[start of Selected excerpt]

Part of this is undoubtedly due to the difference between Retrosheet and BIS; I guess I really should download the data from FG and re-do the whole thing, but I’m not really looking forward to that!
A few really basic questions:
Which years did you actually include in your estimation?
Did you weight your observations (by IP I assume?)
Exclude observations with <40 IP?
Does BB include or exclude intentional walks? HBP?
Do flyballs in your netGB number include both outfield FB and popups?
I assume you estimated with just a single constant term? (as opposed to a year dummy for each year?
Dependent variable was same-year ERA — ballpark-adjusted or no?
1) I used 2002-2010
2) Weighted by IP
3) Excluded observation <40 IP
4) BB=UBB+IBB and not +HBP
6) Dummy variable for each year except one + a constant (same as having dummy variables for each year and no constant of courses)
7) Dependent variable = park-adjusted ERA
All of our predictions use mathematical algorithms that look at key player performance indicators based on historical performace. We generally look at these indicators over a 3-year period with the most recent history weighed the most.
on pitchers specifically:
We discount the traditional metrics like ERA when predicting 2011 performance and use the more reliable metrics like FIP and xFIP to generate pitching projections.
not a ton of information there. my guess is that their projections were better geared to the lower run environment because they don’t take the previous year’s ERA into account in the first place.
i went back and looked at the data. turns out the rotochamp projections i have only coincide with 2011 since fangraphs only began carrying them last year. i split the ZIPS data out into 2010 and 2011 results and got the following correlations:
In the article where Colin Wyers criticized SIERA (which by the way I thought was a really lousily written article, people don’t use career SIERA, and it was shown to be better for 1 season which most people use ERA estimators for) it showed that plain ERA was better over a larger sample, so maybe, using the reliability or something, we could find the percent that we usually regress, and use SIERA for that instead. That would probably give the best estimate.

[end of Selected excerpt]

» **Set of tasks**
• a. Decide whether each statement agrees with the ERA estimation thread, answering yes or no and quoting the words of the thread that settle it: (i) The estimation used data from 2002 through 2010. (ii) The BB figure counted hit-by-pitch. (iii) The rotochamp projections the poster has cover both 2010 and 2011.
• b. Answer these questions from the ERA estimation thread:
(i) Below how many innings pitched were observations excluded?
(ii) Over what period are key player performance indicators generally examined for the predictions?
(iii) Which metrics are used in place of traditional ones like ERA to generate pitching projections?
The lines that come next are drawn from a different source.

[start of Material]

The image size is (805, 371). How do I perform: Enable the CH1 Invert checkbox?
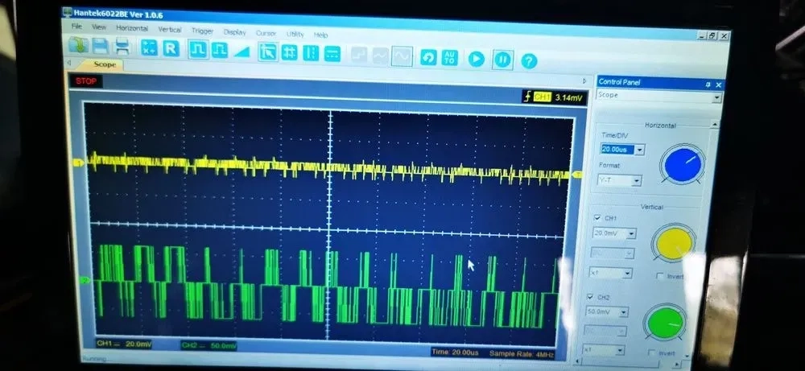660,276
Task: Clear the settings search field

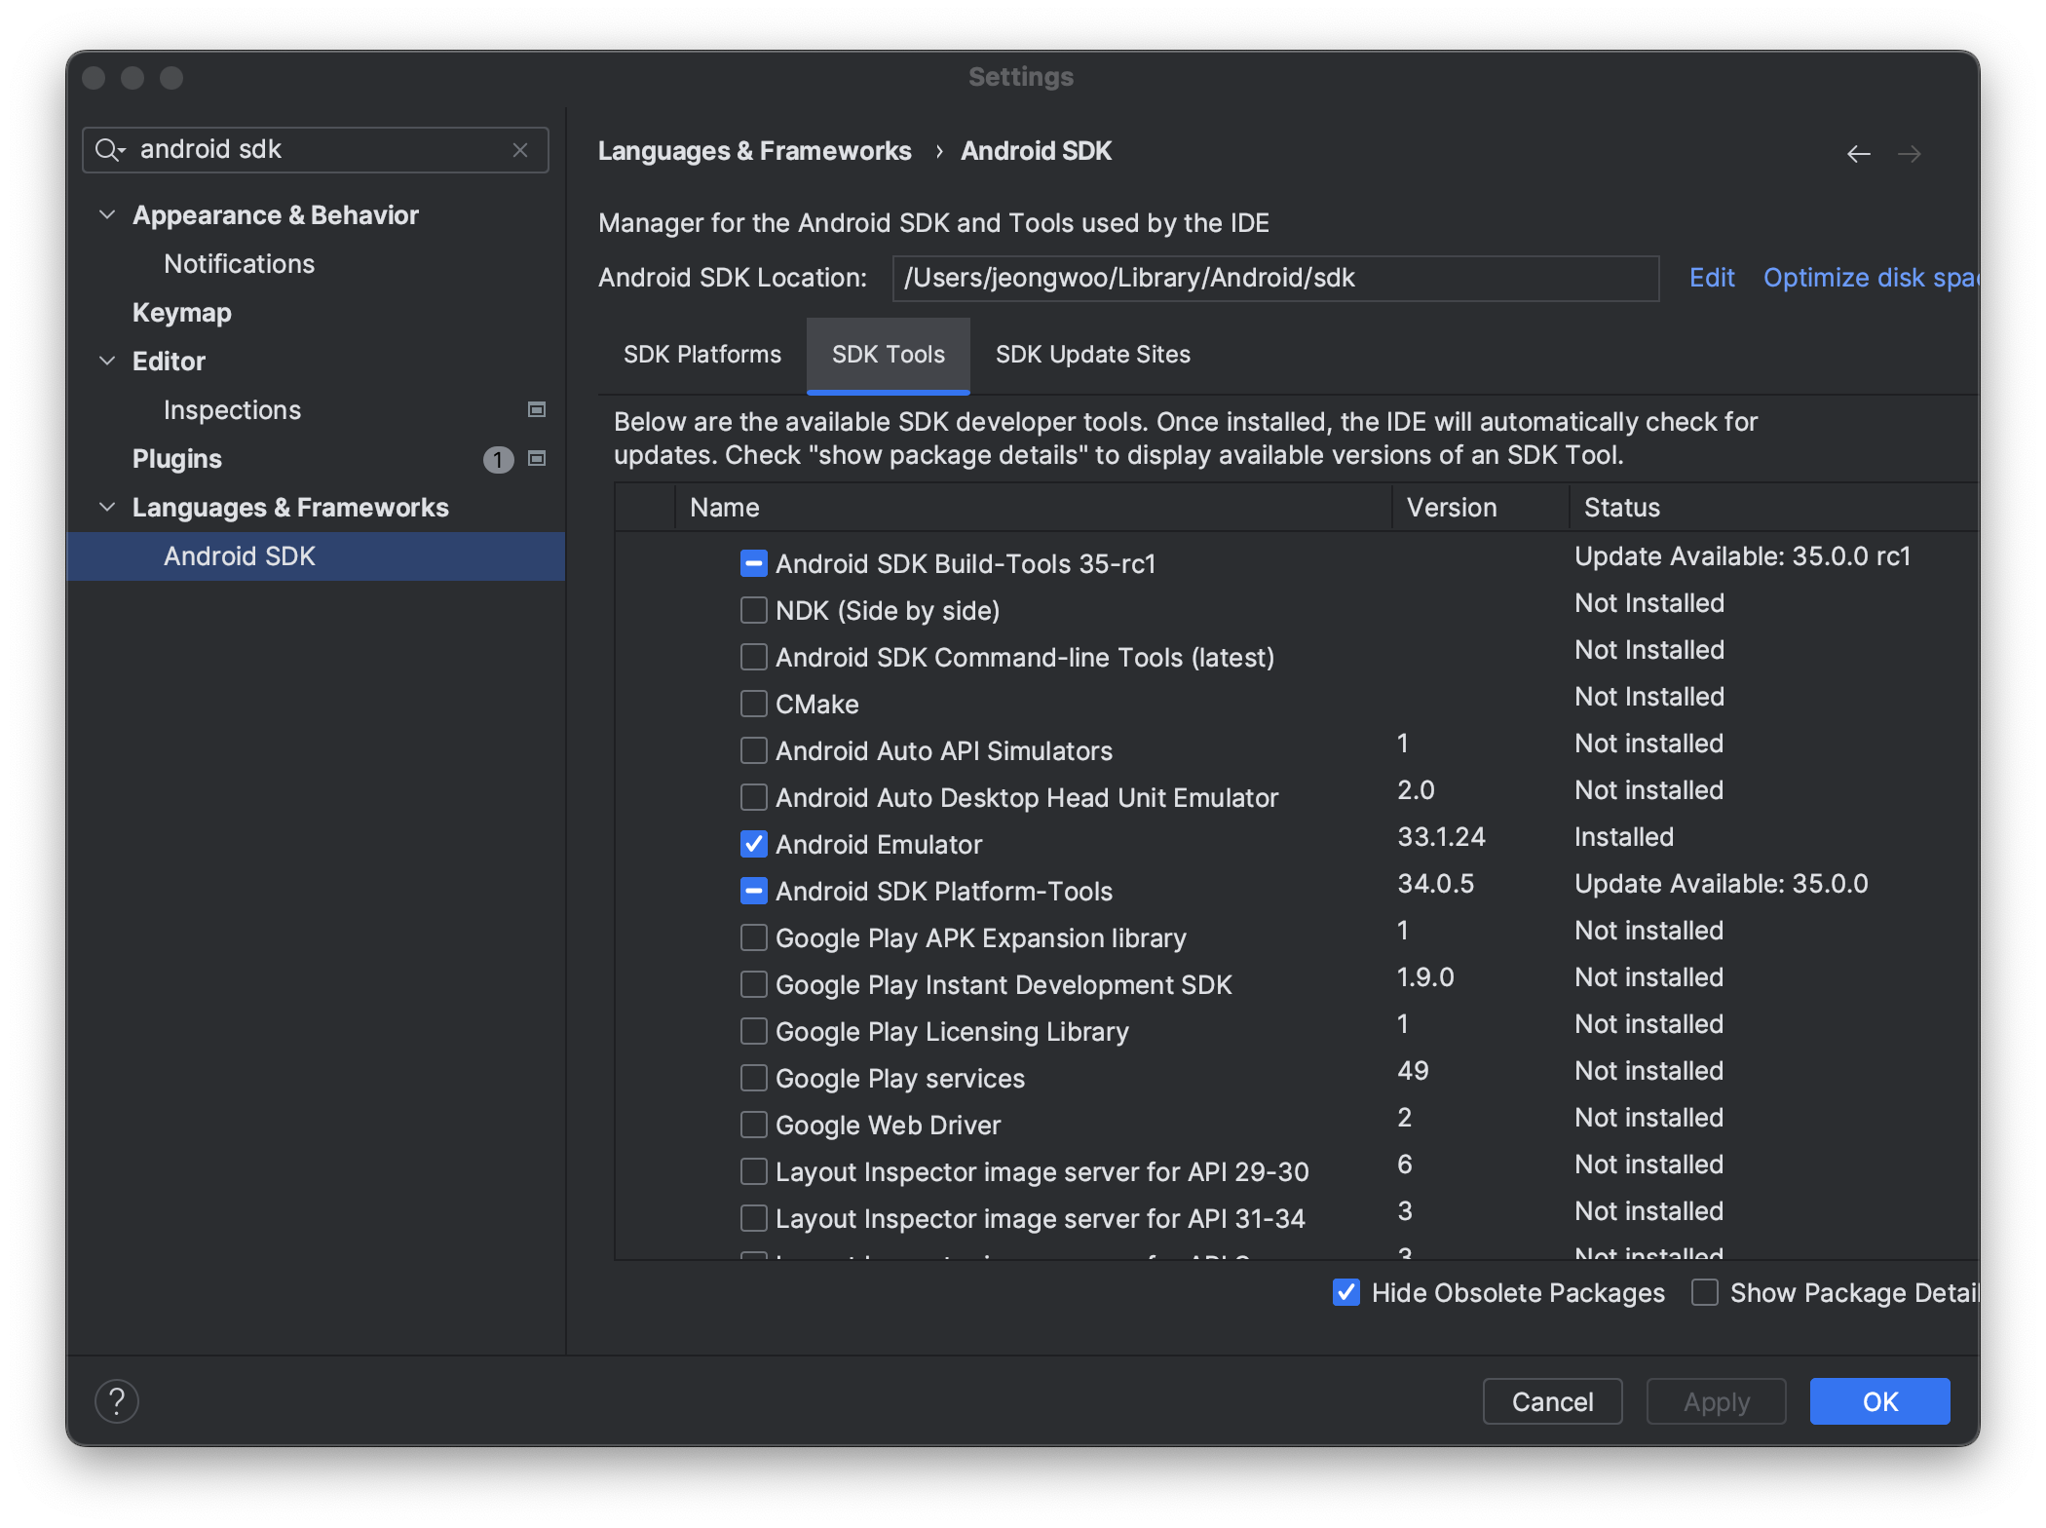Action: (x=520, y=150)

[end of Material]

» **Solutions below**
• a.
(i) Yes: "1) I used 2002-2010"
(ii) No: "BB=UBB+IBB and not +HBP"
(iii) No: "turns out the rotochamp projections i have only coincide with 2011"

• b.
(i) 40 IP
(ii) A 3-year period, with the most recent history weighed the most
(iii) FIP and xFIP